<旧車シリーズ 807>


MAZDA GB型


 
オート3輪業界で2位の座に就いた東洋工業は1938年、従来のK型シリーズに代えてGA型をデビューさせた。GA型は排気量を669ccに拡大し、トランスミッションが4速に進化したというメカニズム上の改良だけに止まらず、将来の量産体制確立を目指して大型プレス機械を大量に導入した結果、ハンドルやフレームなどに鋼板プレス部品が多用され始めた注目すべきモデルであった。
 ほどなく戦時体制強化で軍需品生産へのシフトを余儀なくされたものの、終戦とともに東洋工業はオート3輪の生産を再開、1949年には戦後初のニューモデル・GB型をリリースした。

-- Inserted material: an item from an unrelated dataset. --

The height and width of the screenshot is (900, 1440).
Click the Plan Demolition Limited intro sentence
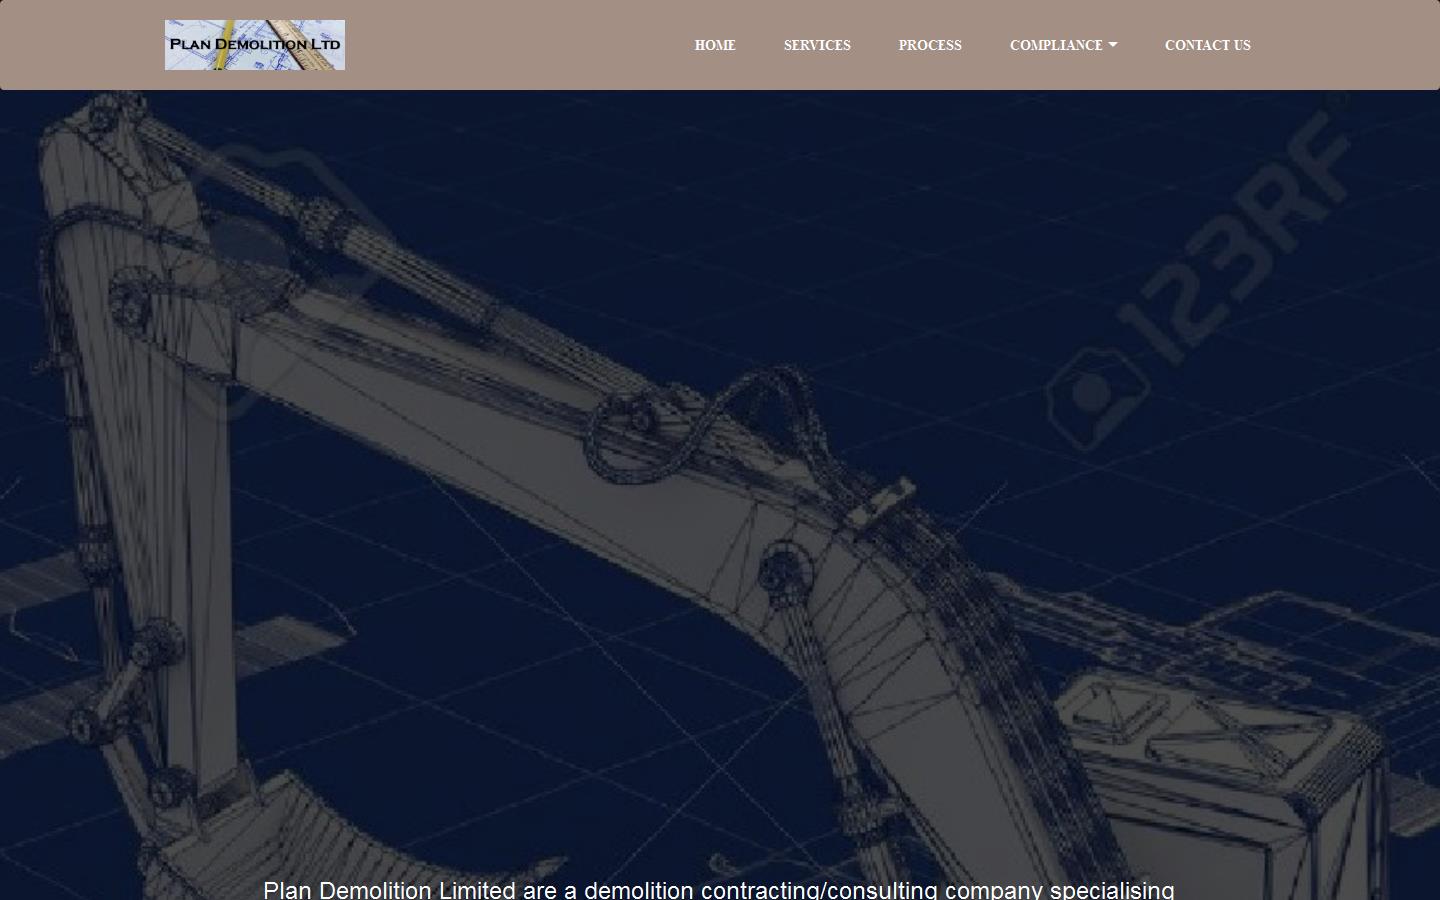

GB型はGA型をベースとして出力および積載力の大幅向上を狙ったモデルで、新開発の単気筒SV・701ccのオールアルミダイキャスト製エンジンは最高出力15.2HPを発生した。エンジンとトランスミッションはロープレッシャーダイキャスト法を用い、アルミ合金で一体鋳造とされ、車体の軽量化に貢献している。最大積載量はGA型と変わらず500kg積みだが、荷箱寸法は拡大され、タイヤハウスも平面構成のものへ変更されている。


 
この時代のオート3輪は、2輪車が四角い荷箱を牽引しているようなスタイルでどれも似たり寄ったりに見えますが、マツダ号はフレーム形状が特徴的なのでわりと判別しやすいですね。GA型とGB型の見分けは結構苦労しますが、そのフレームと荷箱との結合位置が両車で異なります。GA型が荷箱のほぼ両端の位置で結合していたのに対し、GB型は随分と内側で結合しています。その理由が単に荷箱幅の拡大によるものか、あるいは小回り性を重視した改善の結果なのかは不明で、今後検証活動が必要になりそうです(笑)。